1st a 100µF (eg. Nichicon UPG1V101MPH) no low-ESR, ESR may be as high as 1Ohm to prevent ringing of the LC-circuit.
2nd a small ultralow-ESR Ceramic to clean up the MHz-range (eg. TDK 1µF, X7R, C3216X7RIE105M)
Interchange Gyrator and Reg position, hence let the Reg follow the LC-circuit. This gives better HF-noise reduction.
Change the voltage setting resistors R3/R4 from 100/860Ohms to 100/1k24 to increase the Reg´s output voltage to ~16-17V. C2 may be a small 1µF ceramic cap.
Add a second LC-circuit at the output of the Reg like the first one, ecept that the 1st Cap be a 100µF low-ESR (eg. Nichicon UPL1V101MPH).
Now let the Gyrator-circuit follow.
Increase the Base-resistor-network R1/R5 values from 1k/6k5 to 10k/68k.
Change C1 to the 2-Cap 100µF/1µF low ESR-combination. The increase in R1 and the caps values lowers the breakpoint frequency and improves regulation.
Add another 2-Cap low-ESR cap combination to the output of the gyrator.

jauu
Calvin
 
I was able to eventually nail the switching spike with a traditional inductor (instead of a ferrite bead). :) Same inductance, 10uH, just a torroidal wound coil of the type I see on the input of so many power supplies these days it seems:

Digi-Key - M8802-ND (Manufacturer - 2101-H-RC)

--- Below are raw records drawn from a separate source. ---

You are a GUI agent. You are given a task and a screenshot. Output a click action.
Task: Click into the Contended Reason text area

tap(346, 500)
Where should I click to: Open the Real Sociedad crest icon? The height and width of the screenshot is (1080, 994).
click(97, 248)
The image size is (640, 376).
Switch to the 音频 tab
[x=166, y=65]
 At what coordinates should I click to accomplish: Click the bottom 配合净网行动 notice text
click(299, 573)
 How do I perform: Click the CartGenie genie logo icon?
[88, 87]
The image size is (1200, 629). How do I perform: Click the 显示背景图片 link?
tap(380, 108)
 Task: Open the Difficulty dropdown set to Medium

AndrewT: sure enough, after my last post I discovered the ESP page from way back when on cap multipliers. He goes into using that second order filter for the cap multiplier:

Capacitance Multiplier Power Supply Filter

I agree - for just the cost of another resistor and small cap that does sound like a good idea. I've added it here.

Calvin: Some good thoughts! I'll leave it up to another poster to try some of those arrangements of the parts since this circuit is as far as I'm going with it for now. :)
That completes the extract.